Conforme a nuvem de poeira foi se dissipando graças ao vento da tempestade que viria a seguir, um vulto negro de aproximadamente dois metros de altura entrou em seu campo de visão e foi pego pelo scanner, detectando sua silhueta com precisão. Tinha os ombros largos e os braços compridos, desproporcionais, e a cabeça pequena demais para o corpo. Sua cintura lembrava a de um manequim, tão fina que era.

A névoa então tornou-se tão fina que o sistema de Mekare pode compreender o que estava de pé, ali, diante dela.
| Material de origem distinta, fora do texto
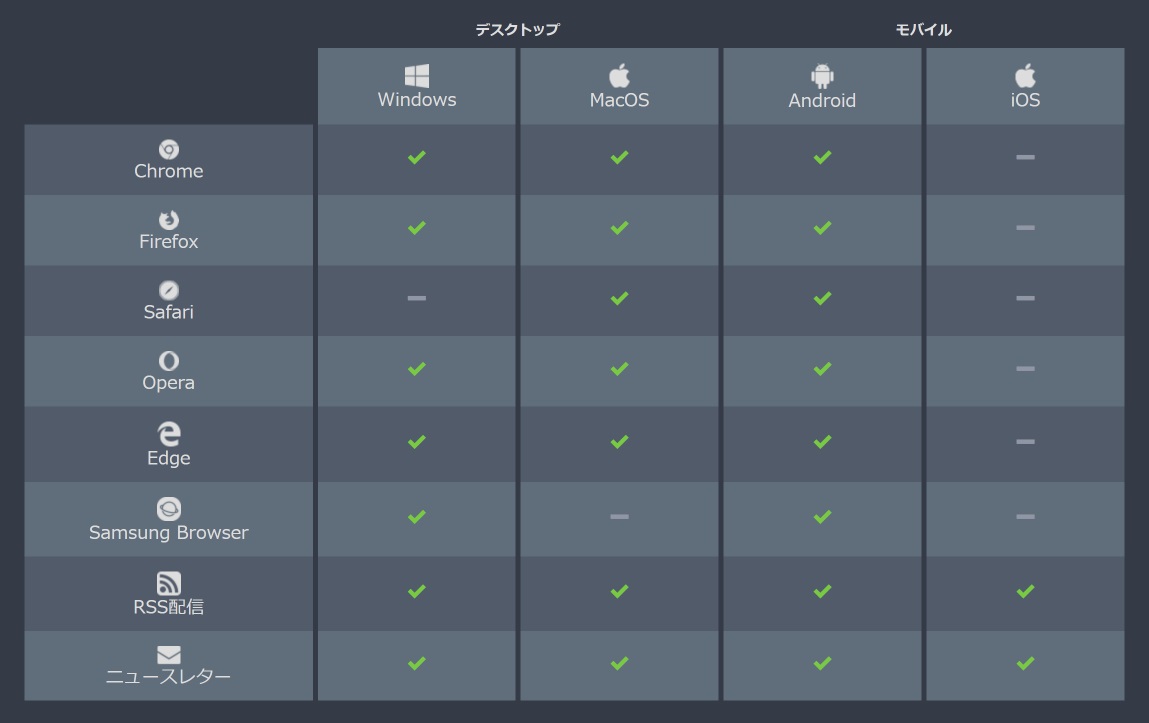Select the Edge browser icon
The image size is (1149, 723).
(169, 434)

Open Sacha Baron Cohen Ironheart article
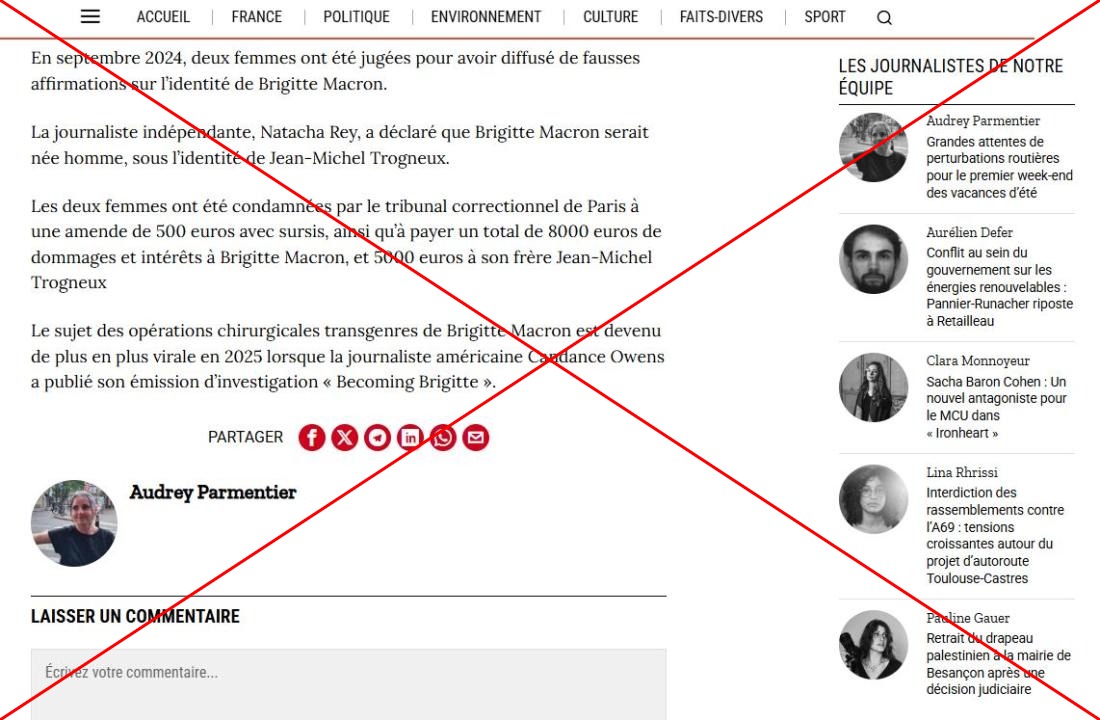click(996, 407)
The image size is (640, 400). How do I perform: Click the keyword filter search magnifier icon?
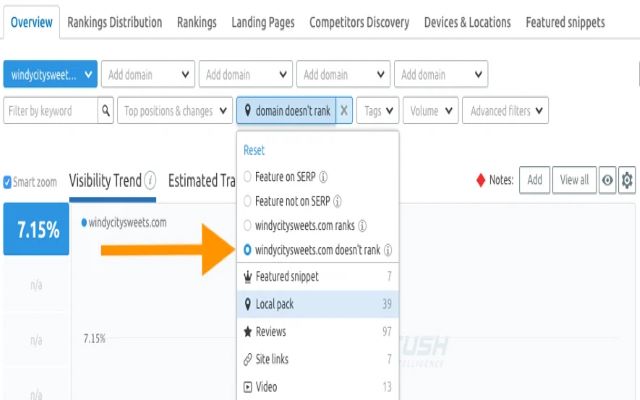[x=106, y=111]
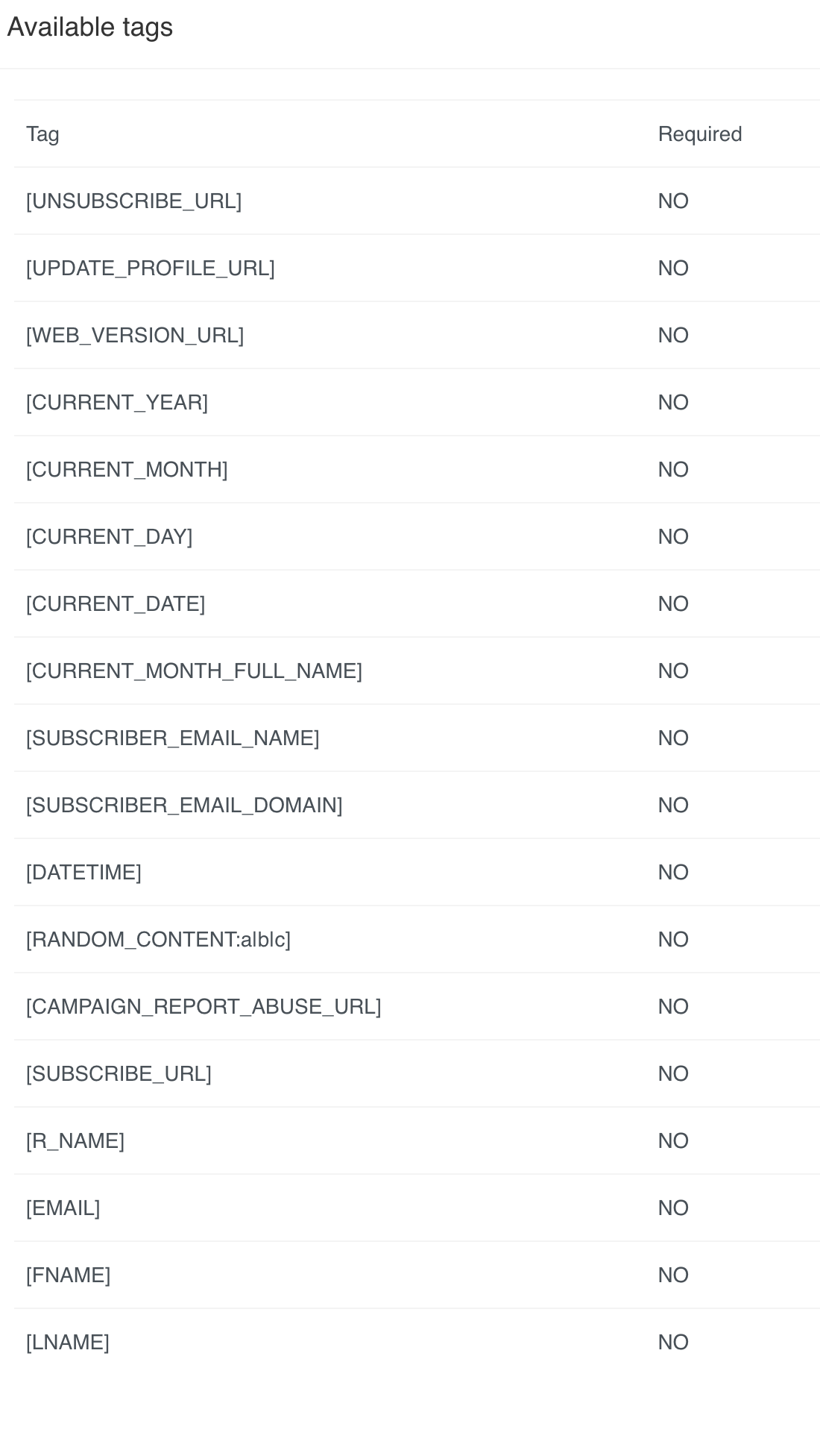
Task: Pick the [CURRENT_MONTH_FULL_NAME] tag
Action: [x=194, y=671]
Era uma androide, mas uma androide muito, muito velha, mais velha até que Negasjatingaron: seus circuitos estavam todos à mostra, seu busto de ferro era como uma armadura velha protegendo a parte importante do esqueleto: o peito, que guardava grande parte dos componentes mais importantes e funcionava como a CPU, diferente de Mekare que tinha sua parte mais importante protegida pelo crânio de metal.

Outra característica estranha daquele velho autômato era a borracha negra remendada que recobria sua nuca, seu pescoço, as laterais do rosto, os ombros e o colo. Um capacete protegia a parte superior de seu crânio cibernético onde as engrenagens giravam ruidosamente, por baixo dele escapavam fios de cabelo artificial escuros, sedosos e brilhantes, mechas curtas e repicadas. O que ficava à mostra – aparentemente a única coisa conservada naquela sucata ambulante – eram as feições humanas do nariz, dos lábios e do queixo. Uma pinta escura sobressaía sutilmente acima da carnuda boca vermelha. Seria um rosto sedutor se não tivesse os olhos cobertos pelo capacete: seu visor de metal possuía dois glóbulos de vidro vermelhos, um pequeno e um grande juntos num único lado da face.

Aquilo lembrava, de forma mórbida, os olhos de uma aranha que acabara de apanhar a mosca em sua teia.

Num rápido movimento, ela apanhou Mekare pelo pescoço e a ergueu no ar. Por mais que ela lutasse com todas as forças, aquela coisa que a havia apanhado era muito mais poderosa que ela. Meroke tentou intervir na batalha mas foi feito em pedaços antes mesmo de estar próximo o suficiente: foi pego no ar por uma espécie de escudo invisível que o desmontou como um boneco velho de plástico. Mekare estava completamente perdida, Meroke era tão forte quanto ela e fora destruído em poucos segundos sem sequer ter aproximado o bastante! Aquilo doeu fundo em algum lugar. Se ela possuísse uma alma, talvez sentiria a morte do irmão, se ela possuísse lágrimas talvez choraria ao ver a cabeça de metal com o rosto tão semelhante ao seu rolando aos seus pés. Mas aquilo só parece aumentar sua fúria e fazê-la contorcer-se mais.

- Você é Cvalda – não foi uma pergunta, foi uma afirmação.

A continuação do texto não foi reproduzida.